Experience as a member of the IFLA Bibliography Section

Sandra Gisela Martín will present IFLA’s mission, vision, values and governance structure. She will mention the mechanisms to collaborate and join IFLA and will explain some documents referring to the organization’s actions: the Trend Reports 2013-2019, the Global Vision 2018, the Idea Store 2019 and the Strategy 2019-2024.

On the other hand, she will comment on IFLA’s activities and services in general and her experience as a member of the Bibliography Section in particular.  She will detail its functions and the resources developed by the Section: common practices for national bibliographies and the national bibliographic register.
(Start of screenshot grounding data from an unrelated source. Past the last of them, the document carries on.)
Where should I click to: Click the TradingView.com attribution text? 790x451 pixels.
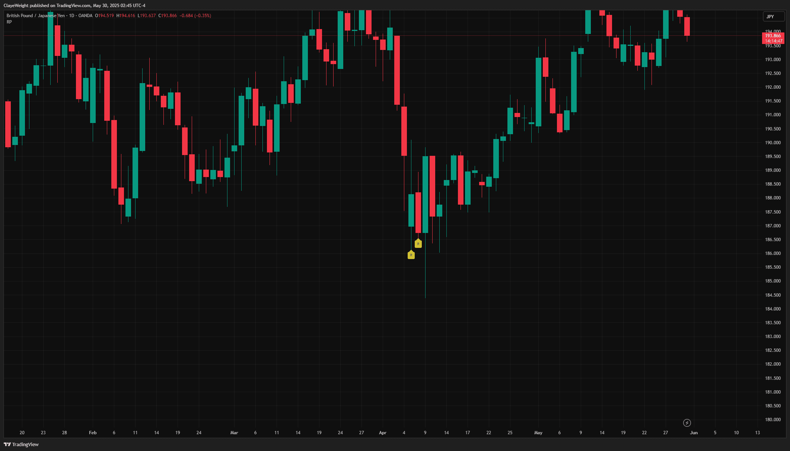73,5
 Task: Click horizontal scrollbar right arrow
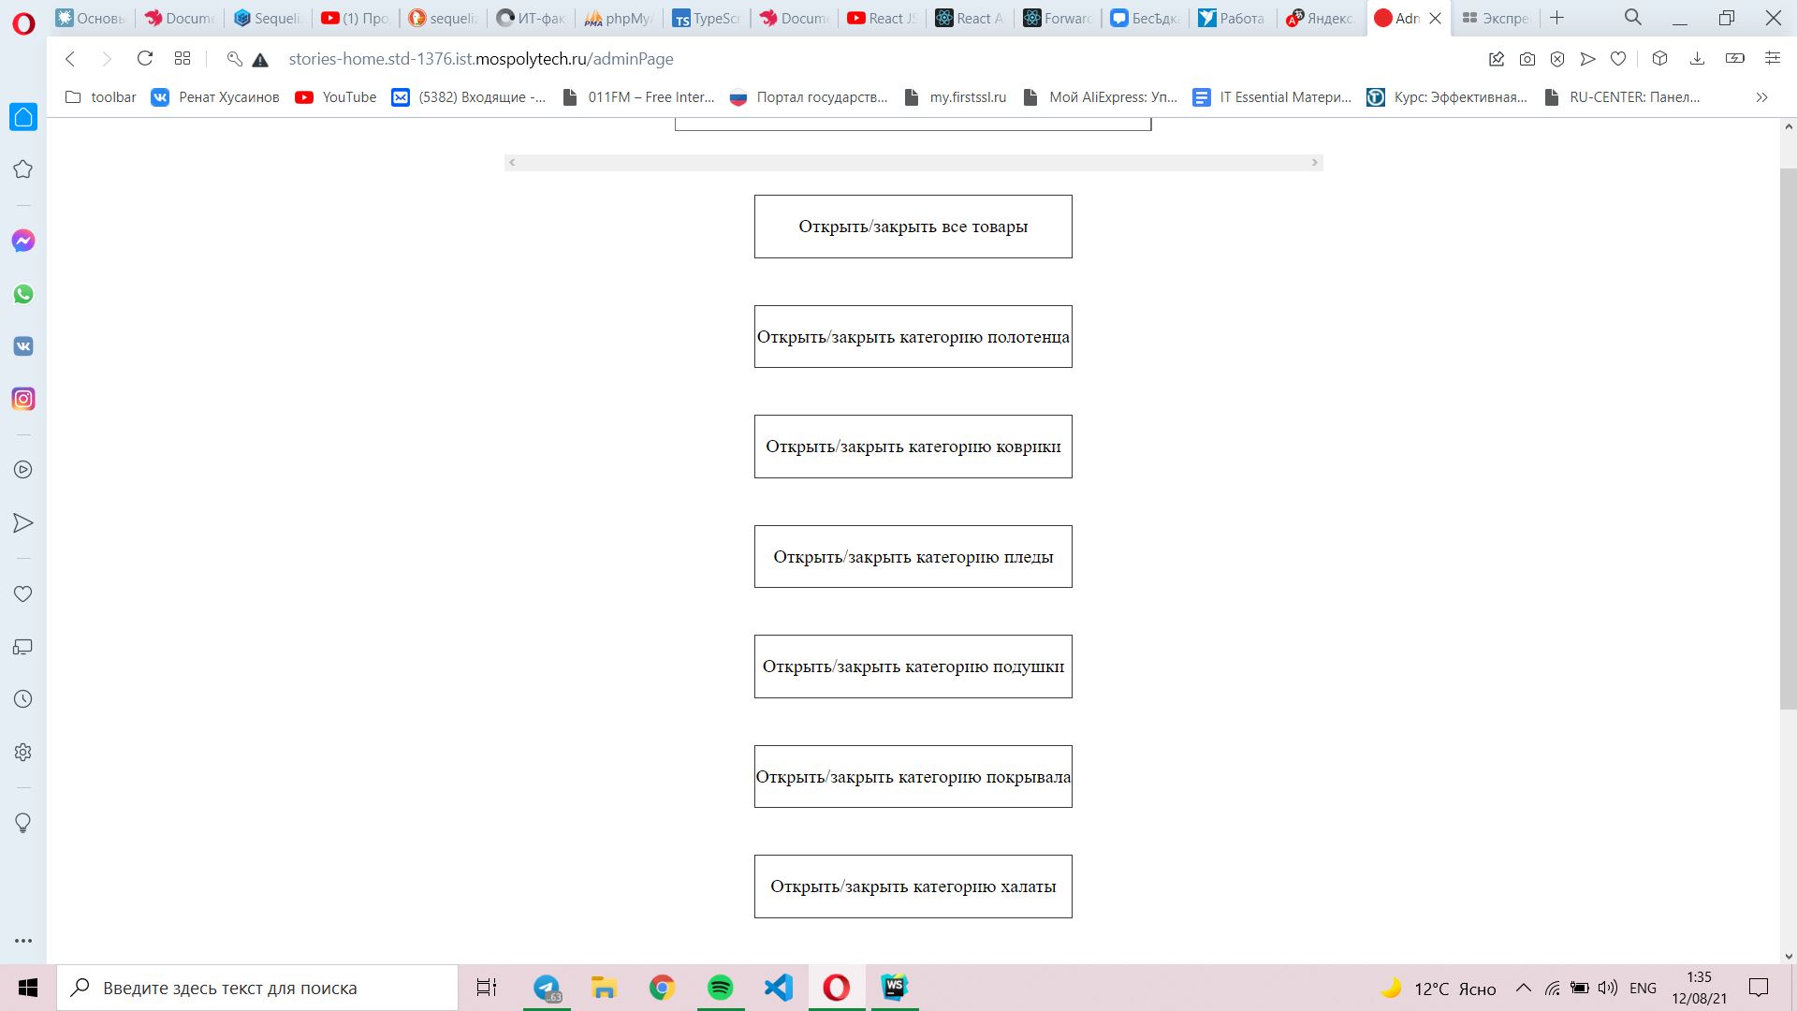[1314, 163]
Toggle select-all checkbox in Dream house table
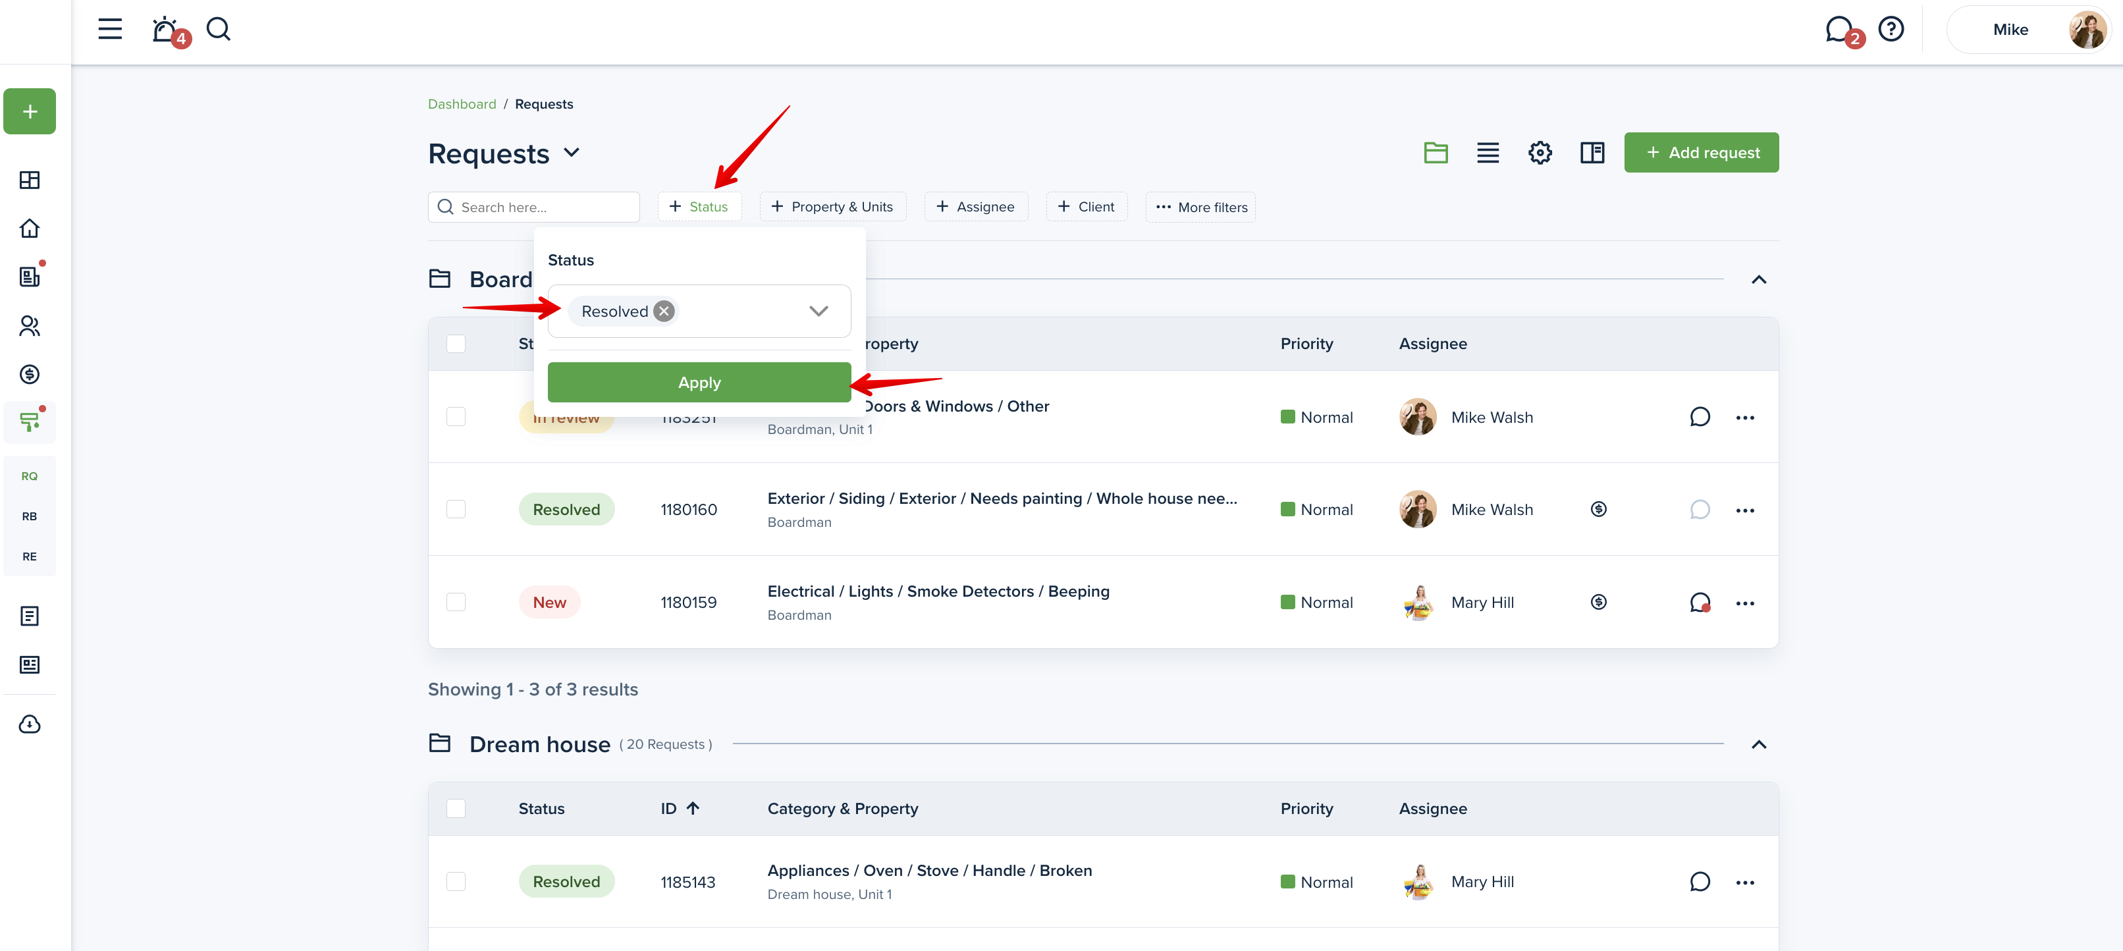The height and width of the screenshot is (951, 2123). pos(456,808)
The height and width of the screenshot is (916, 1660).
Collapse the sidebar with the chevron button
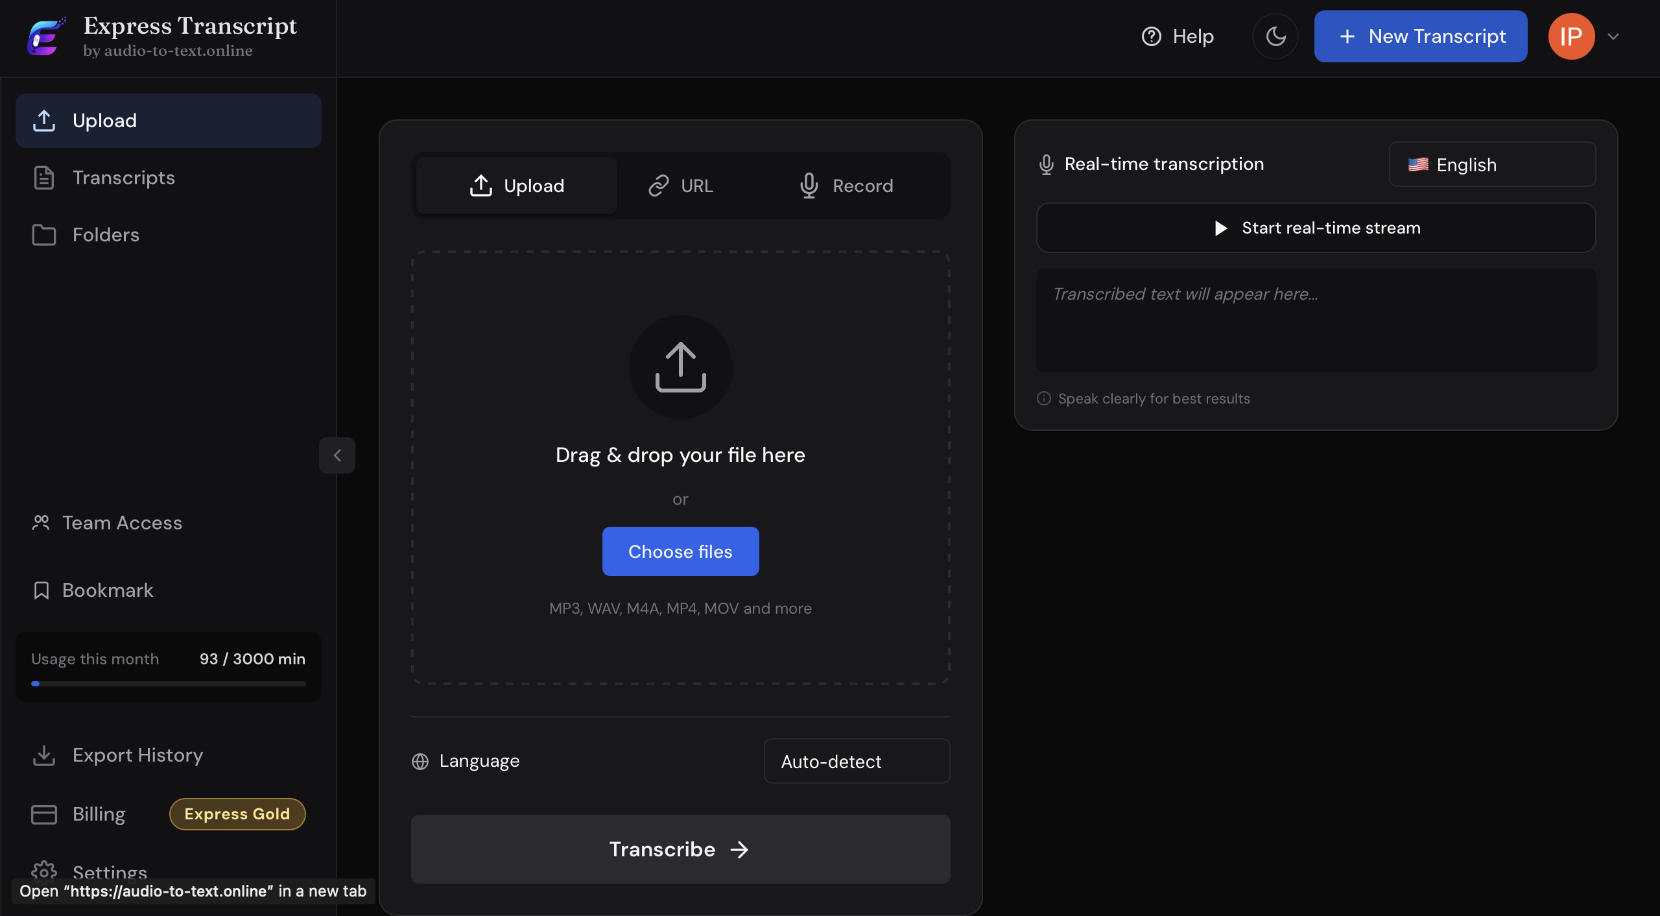337,455
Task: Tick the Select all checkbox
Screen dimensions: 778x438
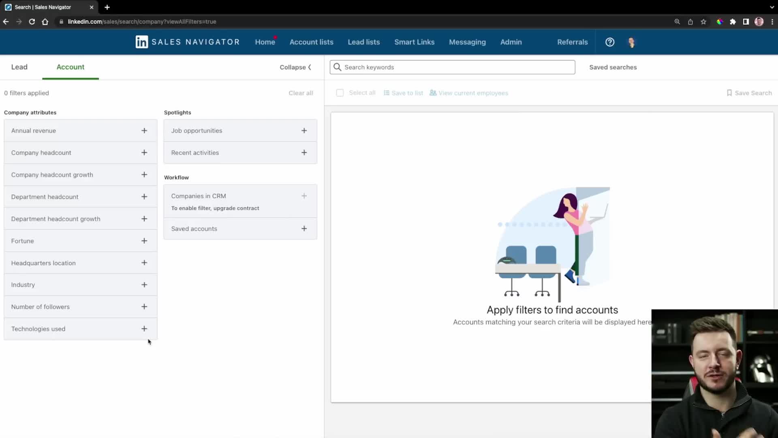Action: point(340,93)
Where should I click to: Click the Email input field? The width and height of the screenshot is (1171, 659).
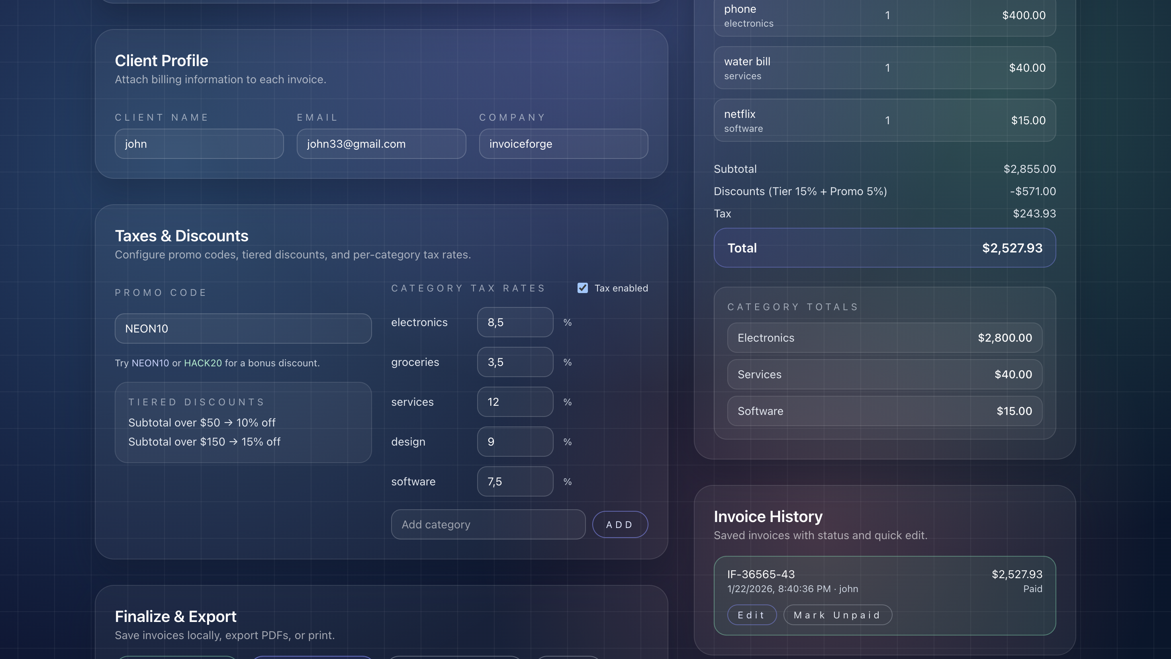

SANDRA GISELA MARTÍN holds a PhD in Library Science and Documentation (UBA), a Master’s degree in Digital Documentation (Pompeu Fabra University, Spain), a Bachelor’s degree in Computer Science (UES21) and a Bachelor’s degree in Library Science and Documentation (UNC). She has been Director of the Library System of the Catholic University of Córdoba since 2003. She is a professor of the subjects: Information Sources and Services II and Information Systems of the Bachelor’s Degree in Librarianship at the UNC.  She teaches at the postgraduate level in several doctoral, master’s and specialization programs in the country. She is also an external consultant for the National Commission for University Evaluation and Accreditation (CONEAU) in the area of Libraries.

The Deutsche Nationalbibliografie and its formats : 1931 to 2030

 

The history of the Deutsche Nationalbibliografie (German National Bibliography) is bound up not only with librarianship but also with technology. Kurt Schneider’s publication (24 pages, 17 illustrations) explores the links between them. It takes the reader on an exciting journey through time from the historic print editions of the Deutsche Nationalbibliografie to the digital editions stored on data carriers, the online formats currently used and the formats that will be used in the future.